--- DIRECTIONS FOR THIS TASK ---
Give an exact transcription limited to the lines from the one with "You are a computer-use agent." through the end of the entries, including both; no pictures belong in it.

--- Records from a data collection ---
------------------------------------

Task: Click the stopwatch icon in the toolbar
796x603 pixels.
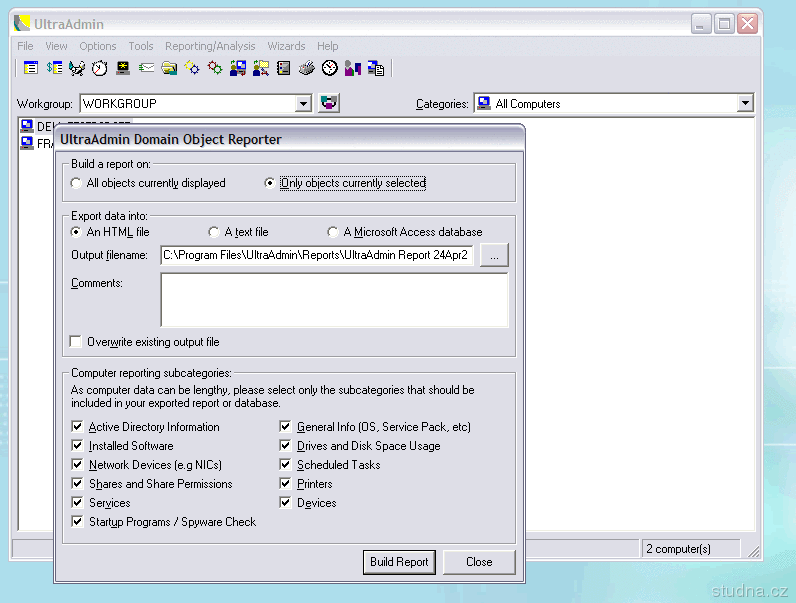Action: point(99,68)
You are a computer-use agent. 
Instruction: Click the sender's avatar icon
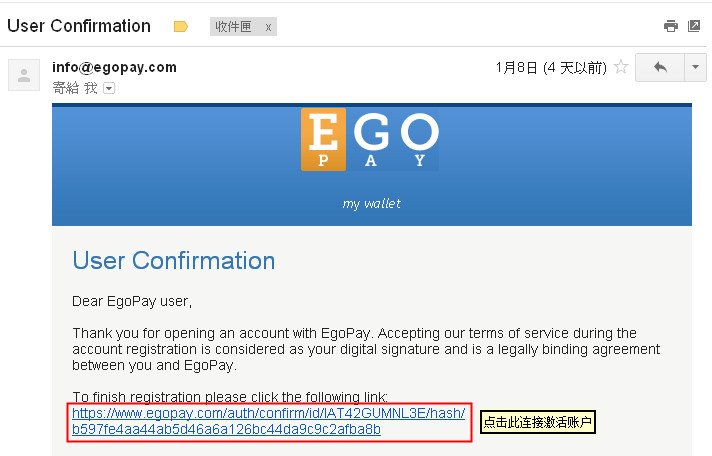pos(25,75)
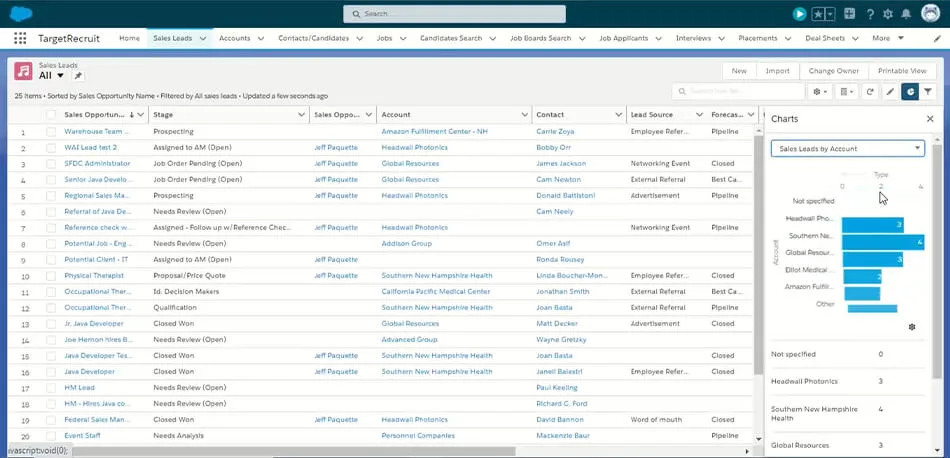The height and width of the screenshot is (458, 950).
Task: Pin the All list view
Action: (79, 76)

------------------------------------

--- SOLUTION FOR THIS TASK ---
You are a computer-use agent. 
Instruction: Click the sender's avatar icon
pos(25,75)
The height and width of the screenshot is (458, 950).
Task: Pin the All list view
Action: (79, 76)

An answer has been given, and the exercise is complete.